Comment Parsing¶
A common task for many bots and scripts is to parse a submission´s comments. In this tutorial we will go over how to do that as well as talking about comments in general. To illustrate the problems, we’ll write a small script that replies to any comment that contains the text “Hello”. Our reply will contain the text ” world!”.
Submission Comments¶
As usual, we start by importing PRAW and initializing our contact with
reddit.com. We also get a Submission
object, where our script will
do its work.
>>> import praw
>>> r = praw.Reddit('Comment Scraper 1.0 by u/_Daimon_ see '
... 'https://praw.readthedocs.io/en/latest/'
... 'pages/comment_parsing.html')
>>> submission = r.get_submission(submission_id='11v36o')
After getting the Submission
object we retrieve the comments and
look through them to find those that match our criteria. Comments are stored in
the attribute comments
in a comment forest, with each tree root a
toplevel comment. E.g., the comments are organized just like when you visit the
submission via the website. To get to a lower layer, use replies
to
get the list of replies to the comment. Note that this may include
MoreComments
objects and not just Comment
.
>>> forest_comments = submission.comments
As an alternative, we can flatten the comment forest to get a unordered list
with the function praw.helpers.flatten_tree()
. This is the easiest way to
iterate through the comments and is preferable when you don’t care about
a comment’s place in the comment forest.

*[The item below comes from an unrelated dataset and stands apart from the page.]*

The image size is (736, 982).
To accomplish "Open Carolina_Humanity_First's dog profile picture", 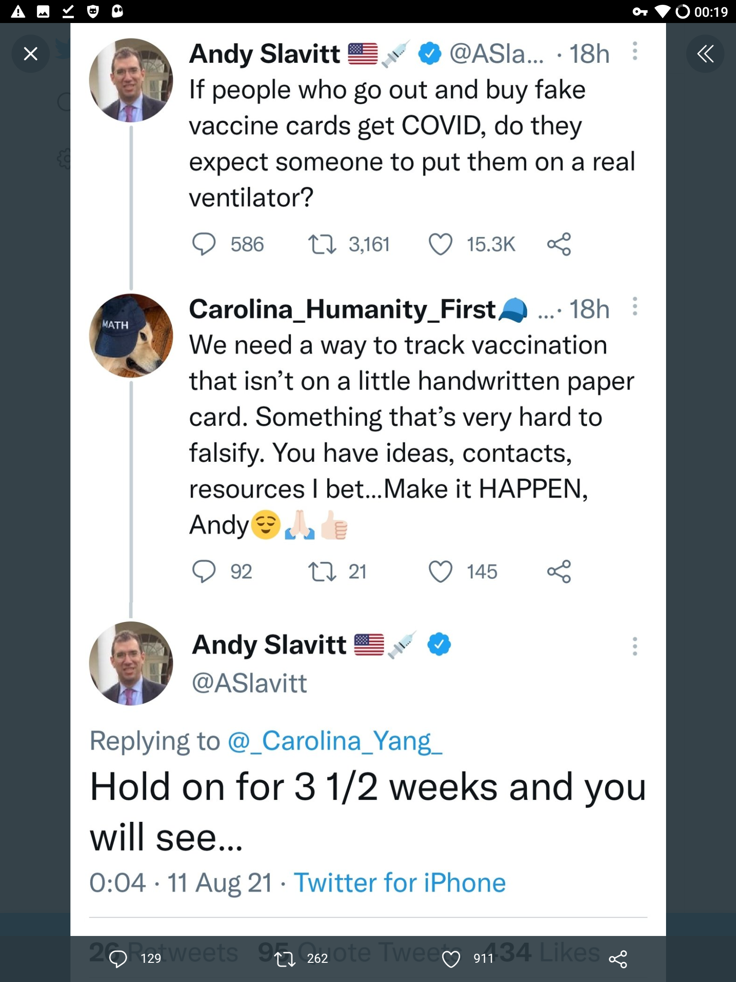I will pos(131,336).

We don’t, so this is what we are going
to use.
>>> flat_comments = praw.helpers.flatten_tree(submission.comments)
To find out whether any of those comments contains the text we are looking for, we simply iterate through the comments.

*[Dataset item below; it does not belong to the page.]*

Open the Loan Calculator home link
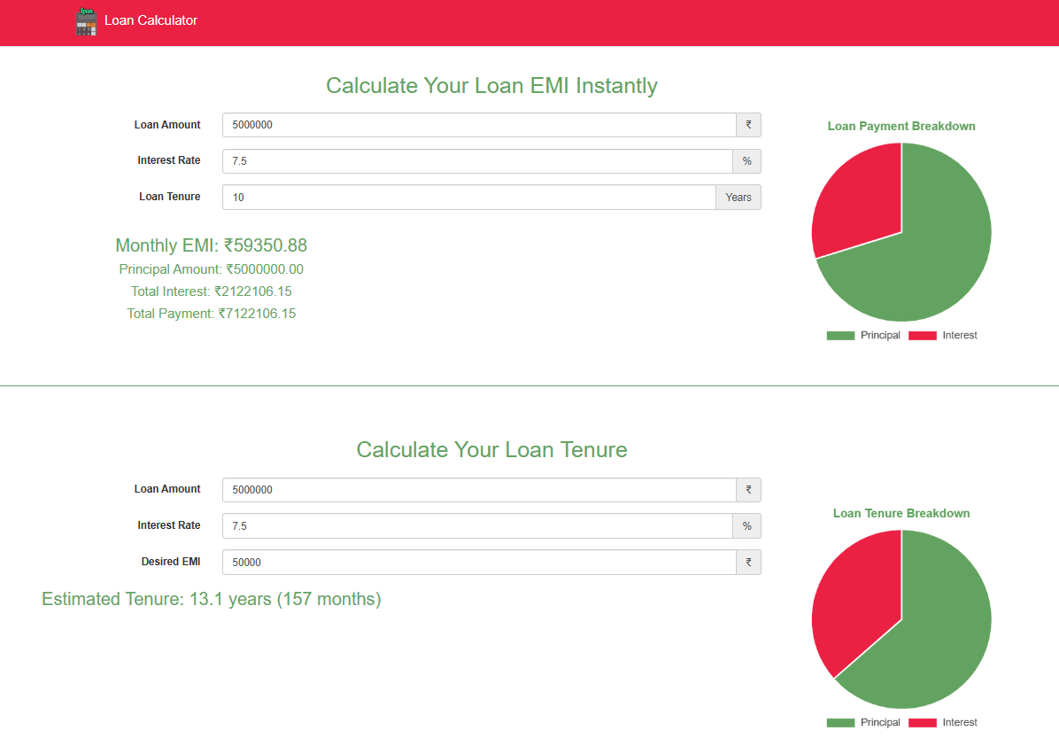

>>> for comment in flat_comments:
... if comment.body == "Hello":
... reply_world(comment)
Our program is going to make comments to a submission. If it has bugs, then it might flood a submission with replies or post gibberish. This is bad. So we test the bot in r/test before we let it loose on a “real” subreddit. As it happens, our bot as described so far contains a bug. It doesn’t test if we’ve already replied to a comment before replying. We fix this bug by storing the content_id of every comment we’ve replied to and test for membership of that list before replying. Just like in Writing a reddit Bot.
The number of comments¶
When we load a submission, the comments for the submission are also loaded, up
to a maximum, just like on the website. At reddit.com, this max is 200
comments. If we want more than the maximum number of comments, then we need
to replace the MoreComments
with the Comment
s they represent.
We use the replace_more_comments()
method to do this. Let’s use this
function to replace all MoreComments
with the Comment
s they
represent, so we get all comments in the thread.
>>> submission.replace_more_comments(limit=None, threshold=0)
>>> all_comments = submission.comments
The number of MoreComments
PRAW can replace with a single API
call is limited. Replacing all MoreComments
in a thread with many
comments will require many API calls and so take a while due to API delay between
each API call as specified in the
api guidelines.
Getting all recent comments to a subreddit or everywhere¶
We can get comments made to all subreddits by using
get_comments()
and setting the
subreddit argument to the value “all”.
>>> import praw
>>> r = praw.Reddit('Comment parser example by u/_Daimon_')
>>> all_comments = r.get_comments('all')
The results are equivalent to /r/all/comments.
We can also choose to only get the comments from a specific subreddit. This is much simpler than getting all comments made to a reddit and filtering them. It also reduces the load on the reddit.
>>> subreddit = r.get_subreddit('python')
>>> subreddit_comments = subreddit.get_comments()
The results are equivalent to r/python/comments.
You can use multi-reddits to get the comments from multiple subreddits.
>>> multi_reddits = r.get_subreddit('python+learnpython')
>>> multi_reddits_comments = multi_reddits.get_comments()
Which is equivalent to r/python+learnpython/comments.
The full program¶
import praw
r = praw.Reddit('Comment Scraper 1.0 by u/_Daimon_ see '
'https://praw.readthedocs.io/en/latest/'
'pages/comment_parsing.html')
r.login('bot_username', 'bot_password')
submission = r.get_submission(submission_id='11v36o')
flat_comments = praw.helpers.flatten_tree(submission.comments)
already_done = set()
for comment in flat_comments:
if comment.body == "Hello" and comment.id not in already_done:
comment.reply(' world!')
already_done.add(comment.id)
[deleted] comments¶
When a comment is deleted, in most cases, that comment will not be viewable with a
browser nor the API. However, if a comment is made, and then a reply to that comment
is made, and then the original comment is deleted, that comment will have its
body
and author
attributes be NoneType
via the API. The same goes with
removed comments, unless the authenticated account is a mod of the subreddit whose
comments you are getting. If you are a mod, and said comments are removed comments,
they are left intact.
If a comment is made and then the account that left that comment is deleted, the
comment body is left intact, while the author
attribute becomes NoneType
.